DATA SUPPLIED START

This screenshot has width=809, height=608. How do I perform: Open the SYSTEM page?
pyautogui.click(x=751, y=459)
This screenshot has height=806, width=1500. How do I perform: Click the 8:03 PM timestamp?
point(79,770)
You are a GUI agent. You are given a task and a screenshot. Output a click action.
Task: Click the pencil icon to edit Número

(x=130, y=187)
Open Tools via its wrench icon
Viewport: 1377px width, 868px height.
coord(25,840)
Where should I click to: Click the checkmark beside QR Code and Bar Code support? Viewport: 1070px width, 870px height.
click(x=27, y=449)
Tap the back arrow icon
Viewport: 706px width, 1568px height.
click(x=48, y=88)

DATA SUPPLIED END

== WORK ITEM ==
Everything from the line with "Task: Click the pencil icon to edit Número" to the last line of the entries is to be written out exactly; omit all earlier lines.

== TASK SOLUTION ==
Task: Click the pencil icon to edit Número

(x=130, y=187)
Open Tools via its wrench icon
Viewport: 1377px width, 868px height.
coord(25,840)
Where should I click to: Click the checkmark beside QR Code and Bar Code support? Viewport: 1070px width, 870px height.
click(x=27, y=449)
Tap the back arrow icon
Viewport: 706px width, 1568px height.
click(x=48, y=88)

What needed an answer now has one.